■ Ejercicio propuesto:
¿Puedes expresar todos los registros que siguen como una lista JSON de cadenas, con una cadena por cada línea y omitiendo las líneas en blanco?
━━ Extractos de registros
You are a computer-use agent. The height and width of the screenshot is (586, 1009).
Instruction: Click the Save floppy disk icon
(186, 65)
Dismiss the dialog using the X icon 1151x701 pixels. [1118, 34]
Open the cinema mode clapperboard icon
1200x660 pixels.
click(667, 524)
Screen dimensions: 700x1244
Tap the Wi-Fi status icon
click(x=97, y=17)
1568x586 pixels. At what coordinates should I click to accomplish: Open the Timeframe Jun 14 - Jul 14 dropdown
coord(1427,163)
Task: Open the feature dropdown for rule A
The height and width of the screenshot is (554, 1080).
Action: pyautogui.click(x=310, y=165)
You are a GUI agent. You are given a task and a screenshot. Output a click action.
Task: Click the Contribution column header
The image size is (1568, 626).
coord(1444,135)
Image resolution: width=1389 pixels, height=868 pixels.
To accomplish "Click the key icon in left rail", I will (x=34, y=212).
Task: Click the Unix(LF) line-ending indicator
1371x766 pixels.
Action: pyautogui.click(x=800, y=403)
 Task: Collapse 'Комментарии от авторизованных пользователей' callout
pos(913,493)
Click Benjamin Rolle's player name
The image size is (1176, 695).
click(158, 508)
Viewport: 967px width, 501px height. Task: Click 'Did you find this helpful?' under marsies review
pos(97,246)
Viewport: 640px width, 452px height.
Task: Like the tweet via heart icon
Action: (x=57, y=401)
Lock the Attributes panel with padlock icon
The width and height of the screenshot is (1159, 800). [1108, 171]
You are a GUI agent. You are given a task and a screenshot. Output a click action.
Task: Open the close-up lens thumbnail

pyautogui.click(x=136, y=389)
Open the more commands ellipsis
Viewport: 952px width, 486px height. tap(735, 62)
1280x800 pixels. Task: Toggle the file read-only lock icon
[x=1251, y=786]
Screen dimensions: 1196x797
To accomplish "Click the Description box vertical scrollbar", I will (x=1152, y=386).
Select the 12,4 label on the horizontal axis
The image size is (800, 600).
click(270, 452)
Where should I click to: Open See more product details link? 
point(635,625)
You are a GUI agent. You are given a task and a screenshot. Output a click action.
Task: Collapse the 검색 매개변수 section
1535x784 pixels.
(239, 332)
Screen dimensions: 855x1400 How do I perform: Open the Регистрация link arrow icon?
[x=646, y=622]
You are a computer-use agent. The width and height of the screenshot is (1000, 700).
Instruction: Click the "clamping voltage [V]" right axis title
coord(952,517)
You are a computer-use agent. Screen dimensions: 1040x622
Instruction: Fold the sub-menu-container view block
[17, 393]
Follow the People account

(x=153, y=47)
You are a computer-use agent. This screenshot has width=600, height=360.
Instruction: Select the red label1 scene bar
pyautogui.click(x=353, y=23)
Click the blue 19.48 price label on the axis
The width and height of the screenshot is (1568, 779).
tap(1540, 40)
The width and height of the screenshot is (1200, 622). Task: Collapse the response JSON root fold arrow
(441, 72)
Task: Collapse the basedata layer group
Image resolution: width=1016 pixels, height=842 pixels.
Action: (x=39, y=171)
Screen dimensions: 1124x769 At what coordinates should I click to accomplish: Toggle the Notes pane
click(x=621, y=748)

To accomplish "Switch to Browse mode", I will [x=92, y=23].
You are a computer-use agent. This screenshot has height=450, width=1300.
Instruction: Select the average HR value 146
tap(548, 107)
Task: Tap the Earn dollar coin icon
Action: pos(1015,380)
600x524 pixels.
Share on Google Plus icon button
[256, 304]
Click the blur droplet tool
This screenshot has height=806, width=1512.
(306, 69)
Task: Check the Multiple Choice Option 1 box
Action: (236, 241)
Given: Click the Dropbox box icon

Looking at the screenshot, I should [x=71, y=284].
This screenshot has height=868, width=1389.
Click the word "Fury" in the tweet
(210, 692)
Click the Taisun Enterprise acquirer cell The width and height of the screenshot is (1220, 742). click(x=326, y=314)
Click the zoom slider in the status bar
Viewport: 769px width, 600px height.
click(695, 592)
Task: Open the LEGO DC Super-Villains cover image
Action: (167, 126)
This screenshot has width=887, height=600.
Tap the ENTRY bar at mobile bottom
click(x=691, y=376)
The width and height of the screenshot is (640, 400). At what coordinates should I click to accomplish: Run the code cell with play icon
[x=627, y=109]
━━━━
■ Respuesta:
[
  "You are a computer-use agent. The height and width of the screenshot is (586, 1009).",
  "Instruction: Click the Save floppy disk icon",
  "(186, 65)",
  "Dismiss the dialog using the X icon 1151x701 pixels. [1118, 34]",
  "Open the cinema mode clapperboard icon",
  "1200x660 pixels.",
  "click(667, 524)",
  "Screen dimensions: 700x1244",
  "Tap the Wi-Fi status icon",
  "click(x=97, y=17)",
  "1568x586 pixels. At what coordinates should I click to accomplish: Open the Timeframe Jun 14 - Jul 14 dropdown",
  "coord(1427,163)",
  "Task: Open the feature dropdown for rule A",
  "The height and width of the screenshot is (554, 1080).",
  "Action: pyautogui.click(x=310, y=165)",
  "You are a GUI agent. You are given a task and a screenshot. Output a click action.",
  "Task: Click the Contribution column header",
  "The image size is (1568, 626).",
  "coord(1444,135)",
  "Image resolution: width=1389 pixels, height=868 pixels.",
  "To accomplish \"Click the key icon in left rail\", I will (x=34, y=212).",
  "Task: Click the Unix(LF) line-ending indicator",
  "1371x766 pixels.",
  "Action: pyautogui.click(x=800, y=403)",
  " Task: Collapse 'Комментарии от авторизованных пользователей' callout",
  "pos(913,493)",
  "Click Benjamin Rolle's player name",
  "The image size is (1176, 695).",
  "click(158, 508)",
  "Viewport: 967px width, 501px height. Task: Click 'Did you find this helpful?' under marsies review",
  "pos(97,246)",
  "Viewport: 640px width, 452px height.",
  "Task: Like the tweet via heart icon",
  "Action: (x=57, y=401)",
  "Lock the Attributes panel with padlock icon",
  "The width and height of the screenshot is (1159, 800). [1108, 171]",
  "You are a GUI agent. You are given a task and a screenshot. Output a click action.",
  "Task: Open the close-up lens thumbnail",
  "pyautogui.click(x=136, y=389)",
  "Open the more commands ellipsis",
  "Viewport: 952px width, 486px height. tap(735, 62)",
  "1280x800 pixels. Task: Toggle the file read-only lock icon",
  "[x=1251, y=786]",
  "Screen dimensions: 1196x797",
  "To accomplish \"Click the Description box vertical scrollbar\", I will (x=1152, y=386).",
  "Select the 12,4 label on the horizontal axis",
  "The image size is (800, 600).",
  "click(270, 452)",
  "Where should I click to: Open See more product details link? ",
  "point(635,625)",
  "You are a GUI agent. You are given a task and a screenshot. Output a click action.",
  "Task: Collapse the 검색 매개변수 section",
  "1535x784 pixels.",
  "(239, 332)",
  "Screen dimensions: 855x1400 How do I perform: Open the Регистрация link arrow icon?",
  "[x=646, y=622]",
  "You are a computer-use agent. The width and height of the screenshot is (1000, 700).",
  "Instruction: Click the \"clamping voltage [V]\" right axis title",
  "coord(952,517)",
  "You are a computer-use agent. Screen dimensions: 1040x622",
  "Instruction: Fold the sub-menu-container view block",
  "[17, 393]",
  "Follow the People account",
  "(x=153, y=47)",
  "You are a computer-use agent. This screenshot has width=600, height=360.",
  "Instruction: Select the red label1 scene bar",
  "pyautogui.click(x=353, y=23)",
  "Click the blue 19.48 price label on the axis",
  "The width and height of the screenshot is (1568, 779).",
  "tap(1540, 40)",
  "The width and height of the screenshot is (1200, 622). Task: Collapse the response JSON root fold arrow",
  "(441, 72)",
  "Task: Collapse the basedata layer group",
  "Image resolution: width=1016 pixels, height=842 pixels.",
  "Action: (x=39, y=171)",
  "Screen dimensions: 1124x769 At what coordinates should I click to accomplish: Toggle the Notes pane",
  "click(x=621, y=748)",
  "To accomplish \"Switch to Browse mode\", I will [x=92, y=23].",
  "You are a computer-use agent. This screenshot has height=450, width=1300.",
  "Instruction: Select the average HR value 146",
  "tap(548, 107)",
  "Task: Tap the Earn dollar coin icon",
  "Action: pos(1015,380)",
  "600x524 pixels.",
  "Share on Google Plus icon button",
  "[256, 304]",
  "Click the blur droplet tool",
  "This screenshot has height=806, width=1512.",
  "(306, 69)",
  "Task: Check the Multiple Choice Option 1 box",
  "Action: (236, 241)",
  "Given: Click the Dropbox box icon",
  "Looking at the screenshot, I should [x=71, y=284].",
  "This screenshot has height=868, width=1389.",
  "Click the word \"Fury\" in the tweet",
  "(210, 692)",
  "Click the Taisun Enterprise acquirer cell The width and height of the screenshot is (1220, 742). click(x=326, y=314)",
  "Click the zoom slider in the status bar",
  "Viewport: 769px width, 600px height.",
  "click(695, 592)",
  "Task: Open the LEGO DC Super-Villains cover image",
  "Action: (167, 126)",
  "This screenshot has width=887, height=600.",
  "Tap the ENTRY bar at mobile bottom",
  "click(x=691, y=376)",
  "The width and height of the screenshot is (640, 400). At what coordinates should I click to accomplish: Run the code cell with play icon",
  "[x=627, y=109]"
]